One of the first places I visited when I moved to Atlanta for seminary, was the National Center for Civil and Human Rights. Its the sort of place that is meant to make people feel good about what has been accomplished and generically encourage people to continue fighting the good fight for justice and human rights.
The place is set up like a museum. The admission price of $18.50 gives you access to immersive exhibits and info-graphics that detail terrible abuses of power from the past hundred years. The place is absolutely beautiful! It was curated by Tony Award winning playwright/dircetor George C. Wolfe, who really did make the entire museum into a theatrical experience. I learned about the important role that Bayard Rustin played in organizing the logistics of MLK’s March on Washington and other rallies. I read first-hand accounts of the march to Selma.
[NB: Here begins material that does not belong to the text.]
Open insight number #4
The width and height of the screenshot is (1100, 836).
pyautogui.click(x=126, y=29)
I was brought to tears by the price that had been paid in the fight for equality.
On the second floor is the exhibit of the “Offenders and the Defenders” of human rights. The offenders were Hitler, Mao Zedong, Joseph Stalin, Pol Pot, Idi Amin, and Augusta Pinochet. The Defenders were: Mohandas Gandhi, Eleanor Roosevelt, Yelena Bonner, Martin Luther King Jr., Vaclav Havel, Nelson Mandela, and Estela Barnes de Carlotto. If you don’t know who any of these people are, then you should look them up. The two groups are on opposite walls facing each other, and us visitors fill the gap between them. The heroes and the villains were clear. The heroes fought for human rights, and the villains oppressed people. The obvious message is to be on the side that supports human rights.
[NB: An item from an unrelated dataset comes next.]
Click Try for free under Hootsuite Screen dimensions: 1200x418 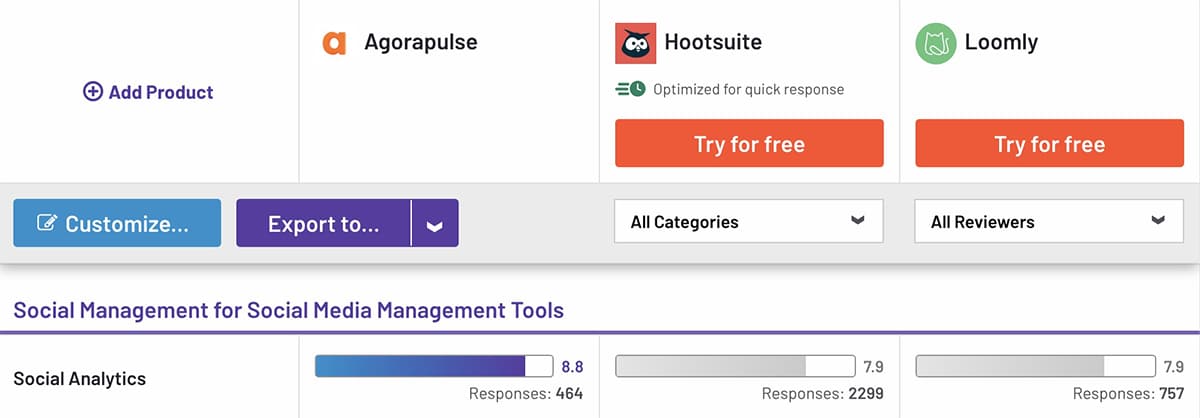coord(749,143)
The Civil Rights section had a display that shared stories of people who had been killed for fighting for equal rights. In almost all of these, the guilty parties were members of neo-Nazi groups or the KKK. A white guy standing next to me said, “Its a good thing those groups don’t exist anymore.”
There was also a small area that talked about the United States today, suggesting that things may not in fact be perfect right now. But, this was all done in a very low-key way. A dense paragraph mentioned that popular views on LGBT rights were changing in the United States. Drone strikes, Guantanamo Bay, and counter-terrorism projects were cited as “policies that have generated debate about the most effective ways to keep America safe.” Of course, literally every other movement in this museum involving the heroes and villains also “generated debate”.
It was possible to go through the entire center without feeling terribly convicted about anything in particular. Visitors are continually let off the hook, and I think a lot of people see the center as a giant victory party. That’s certainly what this shirt that I found in the gift-shop would suggest:
But, I don’t think that people are treated equally today, and I am complicit in that. I look at the row of Defenders of human rights, and I want to be like them. I look at the row of villains, and even though it makes me feel sick, I can also see what they were trying to do. I want to contribute to the right side of the struggles of today, but just as in the parts of the Center that described today’s injustices, the best way(s) to do this are usually a bit fuzzy to me.
What are these “Human Rights”, and how exactly do I go about fighting for them. As far as I can tell, the only good for the existence of universal human rights comes from the idea that certain rights are given to people by God. If you want to look at philosophical/ethical arguments for human rights that don’t resort to God, the read my next post about why this doesn’t actually work.
But, if rights are given to people by God, then knowing God better will teach us about the rights that God may have given to people.